Este periodo bisagra, descubre el explorador, se bifurca en sendas diferentes: en muchas ocasiones, el fanatismo destruye por completo la civilización. En otras, sin embargo, la barbarie se esquiva por los pelos o se supera, y se alcanza un estadio superior generalmente definido por una conciencia global —galáctica, universal—, por la colaboración —a veces simbiótica—, e incluso por el rechazo último a cualquier acto de guerra, manteniendo esta postura hasta sus últimas consecuencias, pese a que ello implique no defenderse de una raza menos avanzada y enloquecida por el imperialismo y el destino manifiesto. Así como Lem escribía desde el convencimiento de que sea lo que sea que haya ahí afuera, difícilmente podremos comprenderlo,Stapledon imagina que la vida inteligente, por muy diferentes formas que pueda adoptar, tiene que desarrollarse dentro de unos cauces y detenerse en determinados puertos, y así lo trabaja en esta historia que es todo un derroche de imaginación luminosa entre márgenes sombríos.

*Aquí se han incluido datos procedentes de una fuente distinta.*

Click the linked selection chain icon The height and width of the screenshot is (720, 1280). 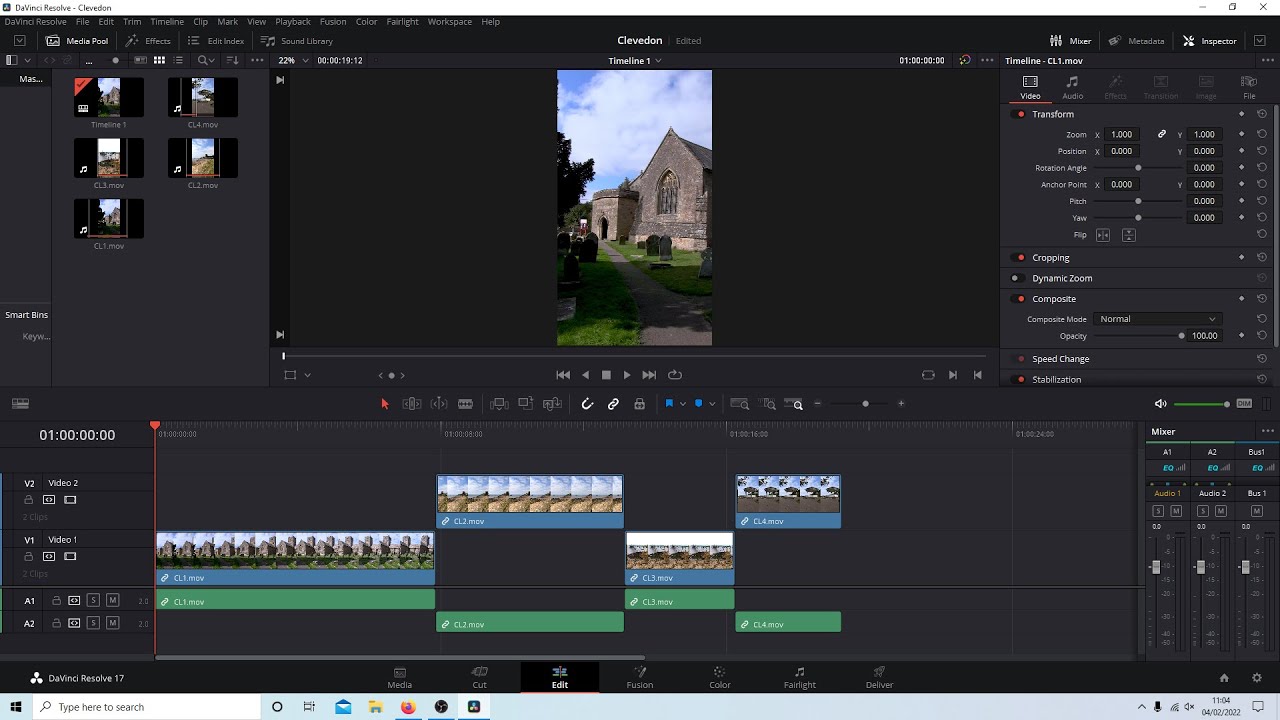pyautogui.click(x=613, y=404)
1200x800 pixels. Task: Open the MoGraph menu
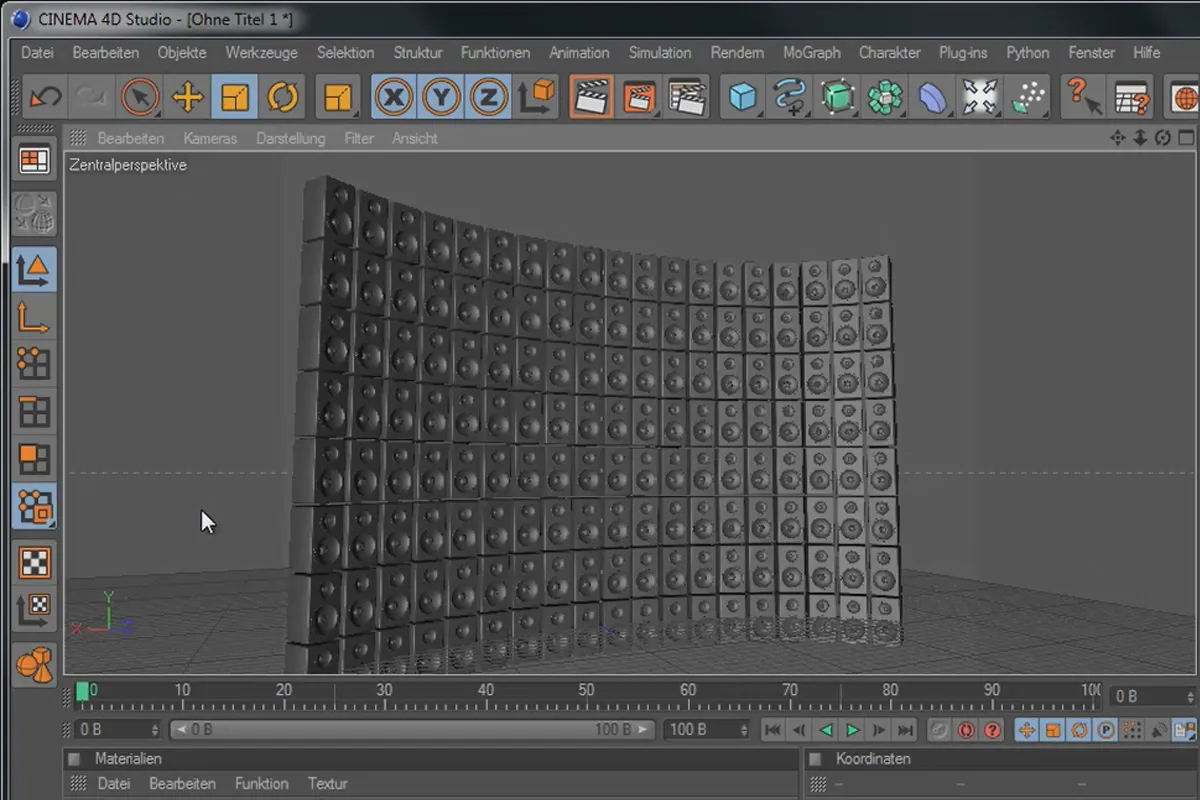[x=811, y=53]
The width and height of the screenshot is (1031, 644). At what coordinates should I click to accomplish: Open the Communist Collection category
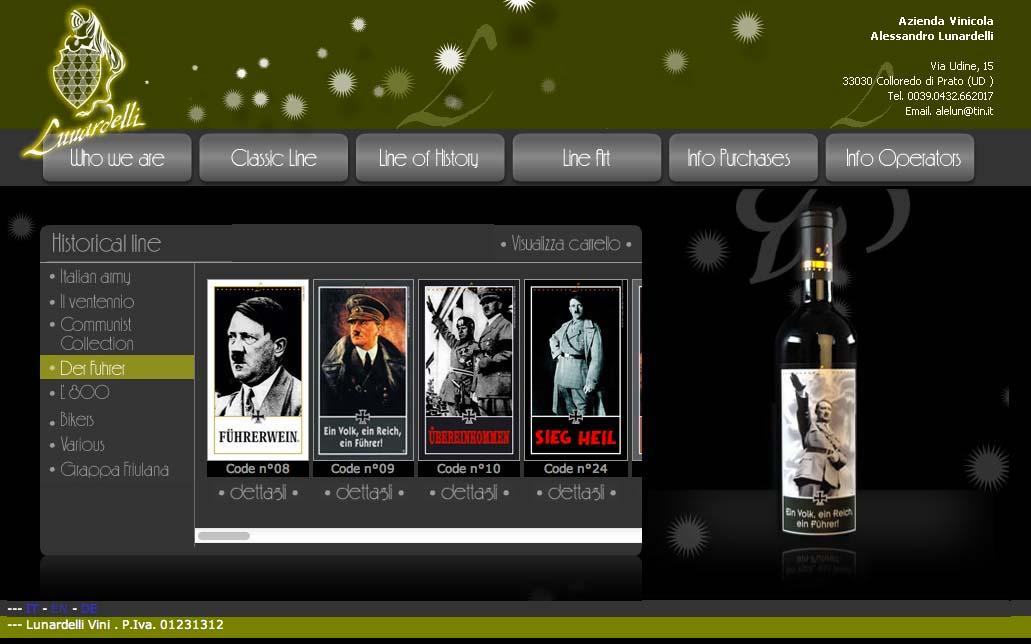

Dicho todo esto: las referidas hasta ahora no son la pregunta que da título al libro. En sus viajes, el explorador cósmico comienza a interrogarse acerca de qué será esa presencia que siente que existe allá a donde va, como un campo omnipresente que todo lo baña. ¿Es el ser del propio universo lo que detecta, o es algo más, una entidad incognoscible, alfa y omega, un hacedor de estrellas, la respuesta final?